Brown Cow
- Product type: Yogurt
- Owner: Stonyfield Farm, Inc.
- Country: United States
- Introduced: 1975; 51 years ago
- Previous owners: Danone
- Website: browncowfarm.com

= Brown Cow (yogurt) =

American yogurt brand

Brown Cow is an American brand of yogurt produced in Londonderry, New Hampshire. The company offers a range of "cream top" yogurt—when the milk used to make yogurt has not been homogenized, a layer of cream rises to the top, forming a rich yogurt cream.

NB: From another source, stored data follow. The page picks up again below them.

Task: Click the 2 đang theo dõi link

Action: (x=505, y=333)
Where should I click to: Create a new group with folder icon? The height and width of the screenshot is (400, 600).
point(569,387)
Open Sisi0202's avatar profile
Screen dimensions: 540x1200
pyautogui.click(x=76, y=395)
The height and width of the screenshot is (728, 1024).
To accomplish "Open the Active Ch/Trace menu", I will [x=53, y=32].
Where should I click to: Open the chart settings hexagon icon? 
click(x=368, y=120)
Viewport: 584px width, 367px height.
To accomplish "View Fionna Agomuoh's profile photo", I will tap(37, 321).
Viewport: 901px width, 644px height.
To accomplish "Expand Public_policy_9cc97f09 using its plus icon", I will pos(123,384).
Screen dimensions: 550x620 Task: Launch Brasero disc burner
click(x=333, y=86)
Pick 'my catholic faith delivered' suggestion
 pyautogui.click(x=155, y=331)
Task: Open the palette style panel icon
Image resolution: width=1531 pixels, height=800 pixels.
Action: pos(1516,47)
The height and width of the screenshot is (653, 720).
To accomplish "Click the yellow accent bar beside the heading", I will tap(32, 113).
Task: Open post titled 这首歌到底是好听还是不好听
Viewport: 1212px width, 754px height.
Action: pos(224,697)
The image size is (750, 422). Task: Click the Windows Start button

Brown Cow yogurt claims to use Non-GMO project verified ingredients, with no artificial ingredients or preservatives, and uses only whole milk from cows who have not been treated with artificial growth hormones.

== History ==
Brown Cow was founded in 1975, on a small family farm in Ithaca, New York. "Lily" was the name of the original brown cow from whom the company took its name. In 1989, Brown Cow moved to California. Later, in 2003, Stonyfield Farm, which was largely owned by Danone, acquired Brown Cow. In 2014 Brown Cow (Danone) closed its plant in Antioch California and moved operations to Fort Worth Texas. Today, Brown Cow yogurt production moved to Londonderry, New Hampshire, where Stonyfield Farm, Inc. has its headquarters.